A power transmission system comprising a computer readable medium having computer readable instructions stored thereon. The power transmission system of claim 6 , wherein at least some of the power transmission pads overlap a portion of an adjacent power transmission pad in an overlapping region. 8. The power transmission system of claim 7, wherein in the overlap region, a first power transmission pad of the plurality of power transmission pads has a power output that decreases at a first rate and a second power transmission pad of the plurality of power transmission pads has a power output that increases at a second rate, the first rate corresponding to the second rate to provide uniform power from the first power transmission pad to the second power transmission pad. each of the plurality of power transmission pads is switched from a deviation estimation mode to a power transmission mode;
the plurality of power transmission pads generate a magnetic field that is received by the plurality of magnetic sensors of the vehicle when in the offset estimation mode;
7. The power transmission system of claim 6 , wherein the plurality of power transmitting pads transmit power to a power receiving pad of the vehicle when in the power transmitting mode.

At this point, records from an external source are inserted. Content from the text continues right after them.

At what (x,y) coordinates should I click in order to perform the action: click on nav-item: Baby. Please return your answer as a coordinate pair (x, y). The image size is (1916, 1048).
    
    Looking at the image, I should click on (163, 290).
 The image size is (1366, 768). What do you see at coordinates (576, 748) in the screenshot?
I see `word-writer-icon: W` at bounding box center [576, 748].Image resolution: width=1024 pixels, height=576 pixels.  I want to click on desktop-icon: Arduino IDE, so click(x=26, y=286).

The power transmission system of claim 9 , wherein the computer readable instructions, when executed by the one or more processors, cause the one or more processors to estimate a speed of the vehicle. 10. The power transmission system of claim 9, wherein the plurality of power transmission pads operate at a first frequency when in the offset estimation mode and operate at a second frequency when in the power transmission mode, the first frequency being different from the second frequency. 7. The power transmission system of claim 6, wherein the computer readable instructions, when executed by the one or more processors, cause the one or more processors to adjust the magnitude of the magnetic field of the plurality of power transmitting pads based on an estimated vertical offset between a power receiving pad and the plurality of power transmitting pads. 1. A method for providing dynamic wireless power transfer to a vehicle while the vehicle is moving , comprising:
wirelessly receiving power from a plurality of power transmitting pads at a power receiving pad of the vehicle;
detecting a magnetic field provided by each of the plurality of power transmission pads using a plurality of magnetic sensors to obtain magnetic field data;
using the magnetic field to estimate a lateral offset of the power receiving pad relative to a magnetic field axis of the plurality of power transmitting pads;
using the magnetic field to estimate a vertical offset of the power receiving pad relative to the plurality of power transmitting pads;
adjusting the position of the vehicle to correct the lateral misalignment of the power-receiving pad ;
commanding the vehicle to adjust a suspension of the vehicle based on the estimated vertical offset;
The method comprises: 14. The method of claim 13 , further comprising instructing the plurality of power transmission pads to adjust a magnitude of the magnetic field based on the estimated vertical offset. switching operation of each of the plurality of power transmission pads from a deviation estimation mode to a power transmission mode;
estimating a deviation of a vehicle when in the deviation estimation mode;
The method of claim 13 , further comprising: transmitting power to the power receiving pad of the vehicle when in the power transmitting mode. decreasing a power output of a first power transmission pad of the plurality of power transmission pads at a forward end thereof at a first rate;
increasing the power output of a second power transmission pad of the plurality of power transmission pads at a rear end thereof at a second rate corresponding to the first rate;
14. The method of claim 13, wherein the front end of the first power transmission pad overlaps the rear end of the second power transmission pad at an overlap region to provide uniform power across the first power transmission pad and the second power transmission pad.